Tuesday, June 26, 2012

What makes Rubies Red

An uncut ruby crystal on a limestone matrix
Photo by Rob Lavinsky

Why rubies are red is a question that many people ask themselves when they see this beautiful gemstone that is a member of the larger family of gemstones that are termed corundum that are naturally occurring crystals of aluminum oxide. Pure corundum itself is colorless, but the interjection of those specific metallic ions as an impurity is what gives all these gems their color. It is a specific type of impurity chromium ions that are found replacing some of the aluminum ions in the ruby crystal creating the red color. Other members of the corundum family are also colored by the same mechanism only with different ions, or combinations of ions replacing the aluminum.

In the case of rubies the color you see, red, is because all the rest of the colors of the rainbow are absorbed within the crystal structure allowing you to see only red. The entire range of colors that is seen in the family of corundum gemstones is also based on the same mechanism of absorbation caused by different metallic ions that have different levels of energy. The ruby actually has two large absorption bands one of which transmits blue, and the other transmits red.  These bands are 480 nm in blue and 610 nm in red because the 610 nm is more highly energetic and the light coming from the 480 nm scale. In effect the red light coming from the gem blanks out the blue light.

A cut ruby with inclusions
Photo by Humanfeather

The amount of chrome that replaces the aluminum ions in the crystal lattice determines the density of the red that is going to appear; the more chromium there is the deeper the red color will be.

Geologically it takes a special set of circumstances to produce corundum, and especially the variety that we call Ruby. The best rubies in the world are produced in the Mogok Valley of Myanmar. Other rubies are also found in Sri Lanka, Madagascar, Africa and in the Cowee River Valley outside Franklin, North Carolina.

The finest color for Ruby is what they call pigeon blood red that is a deep red with almost bluish flashes when moved around in the daylight. Rubies also fluoresce under ultraviolet light source, and in some specimens it is even possible to see they also fluoresce under the influence of sunlight.
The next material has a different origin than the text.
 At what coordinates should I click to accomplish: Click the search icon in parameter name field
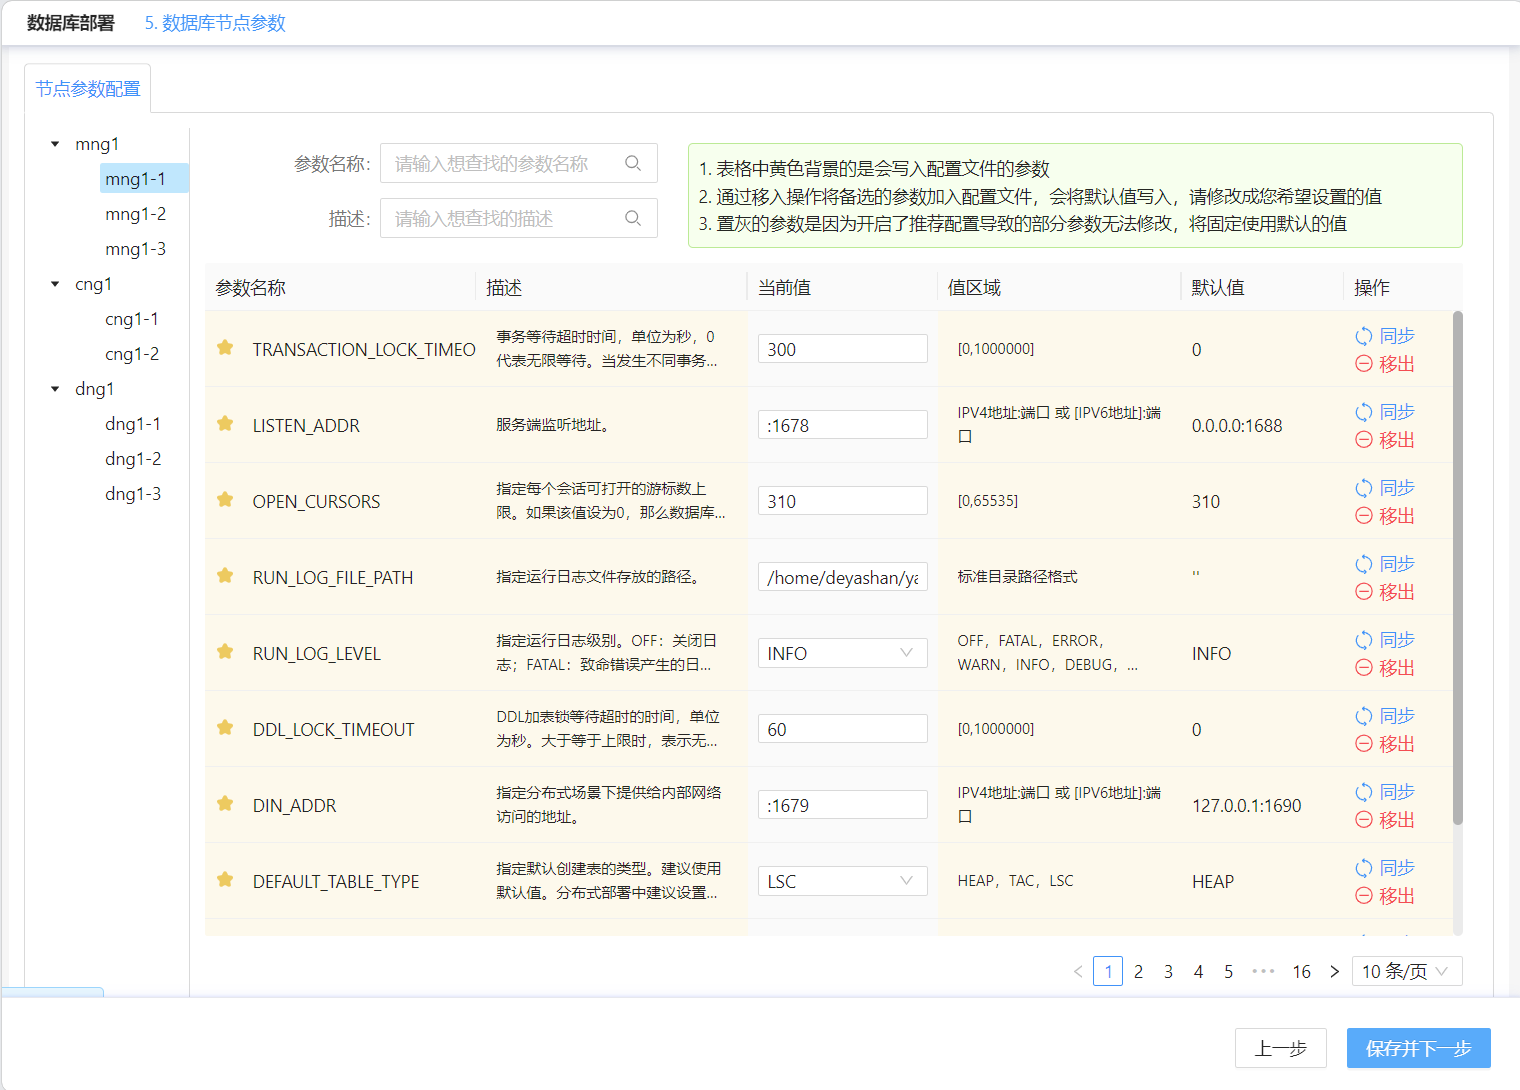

A red version of this star sapphire would be a star ruby
Photo by Ligar

A large ruby gem weighing more than 10 carats is the most expensive gemstone on earth being higher-priced than the finest diamonds. Large masses of imperfect ruby crystals are used extensively for carving. Many of the rubies that are on the market have been heat-treated to remove the needles of titanium dioxide that causes them to become cloudy; insert cases however the same needles of rutile produce a star effect called asterism that causes a star to appear on the face of a cabochon cut stone. Some of the stones can be almost as valuable as a regular faceted gem.